Limited mouth opening is a common health problem that interferes with eating, makes examination of the oral cavity difficult, and may increase the mortality rate during emergency intubation. Here we introduce a disease designated as masticatory muscle tendon-aponeurosis hyperplasia, which is a new clinical condition of limited mouth opening. Most oral surgeons and dentists are still unaware of this disease condition, thus increasing the risk of incorrect diagnosis as some other disease, such as temporomandibular joint disorder. We will review the clinical features, epidemiology, pathophysiology, etiology, diagnosis, treatment, and prognosis of this disease and also appraise the literature available on the subject.

Introduction

Limited mouth opening interferes with eating and medical procedures that require access to the oral cavity, thus increasing rates of mortality during emergency intubation [1], [2]. It may be caused by various diseases and factors such as trauma, inflammation, temporomandibular joint disorders, neurological disorders, rheumatoid arthritis, side effects of drugs, tumors, and hyperplasia of the coronoid process [3], [4], [5], [6]. In this review, we introduce a disease known as masticatory muscle tendon–aponeurosis hyperplasia (abbreviated MMTAH), a new clinical condition of limited mouth opening. We will review the clinical features, epidemiology, pathophysiology, etiology, diagnosis, treatment, and prognosis of this disease and also appraise the literature available on the subject.

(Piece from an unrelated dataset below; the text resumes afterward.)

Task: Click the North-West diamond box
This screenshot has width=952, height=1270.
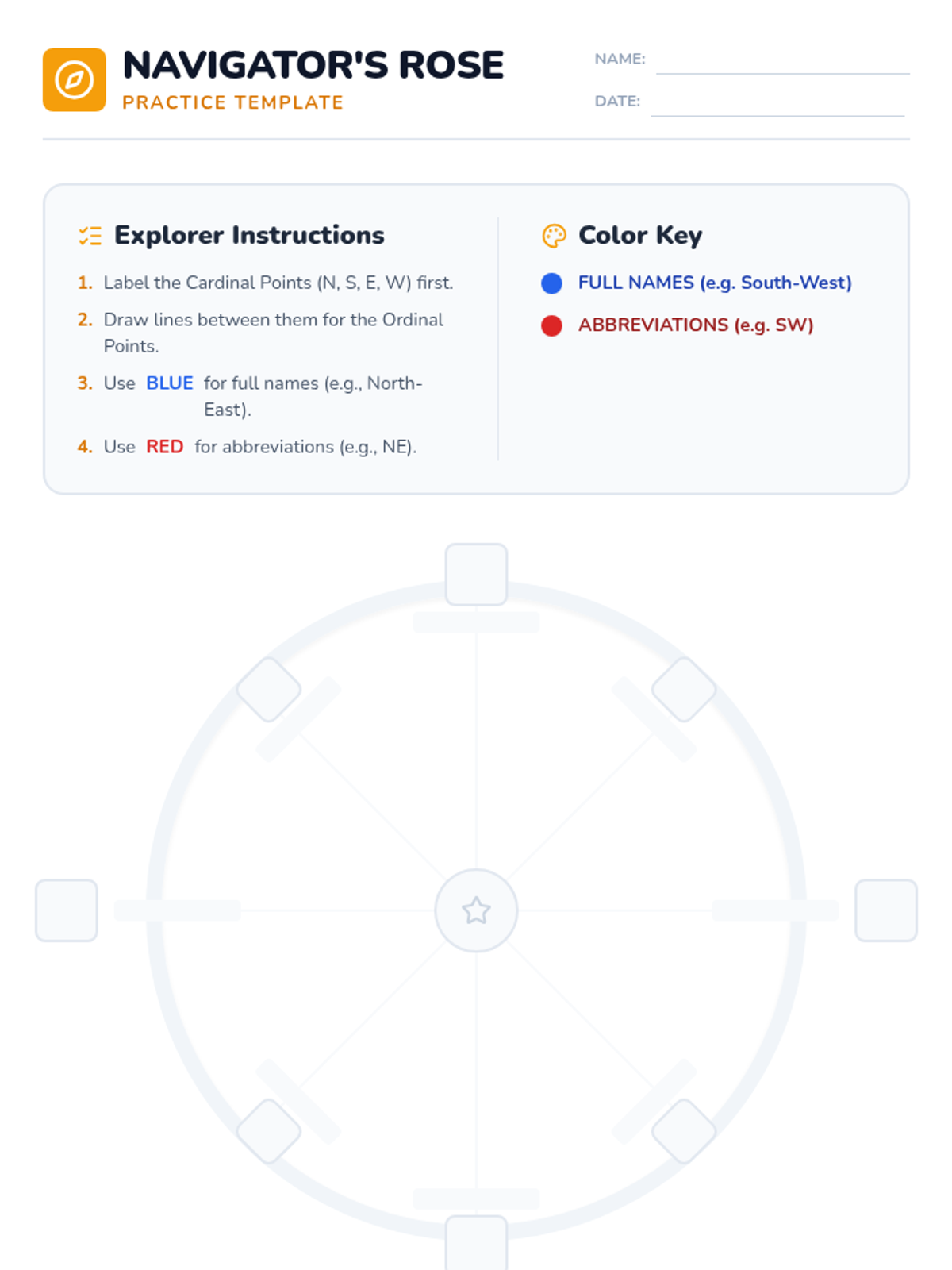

This disease was first described by two Japanese groups, independently, in 2000. Inoue et al. reported a patient with hyperplasia of only the masseter muscle aponeurosis, accompanied by limited mouth opening and a square mandible [7]. Moreover, Murakami et al. [8] reported 10 chronic severe mandibular hypomobility patients exhibiting square mandible and hyperplasia of the coronoid process and the mandibular angle. In both the reports, the authors believed that the mandibular hypomobility was a result of contracture of the masticatory muscles and not coronoid process interference.

Thereafter, some case reports of this disease were presented in domestic conferences. In 2005, MMTAH was recognized as a new disease at the conference for the Japanese Society for Oral and Maxillofacial Surgeons. Subsequently, the disease was defined and approved at the conference for the Japanese Society of Temporomandibular Joint in 2008 [9].

Clinical features

MMTAH is a condition in which the tendon and aponeurosis of the bilateral masticatory muscles exhibit hyperplasia, thus restricting muscle extension. One of the main symptoms of MMTAH is limited mouth opening. Because the condition progresses very slowly from adolescence, patients have few subjective symptoms and limited mouth opening may only be identified by dentists during visits to the dental clinics.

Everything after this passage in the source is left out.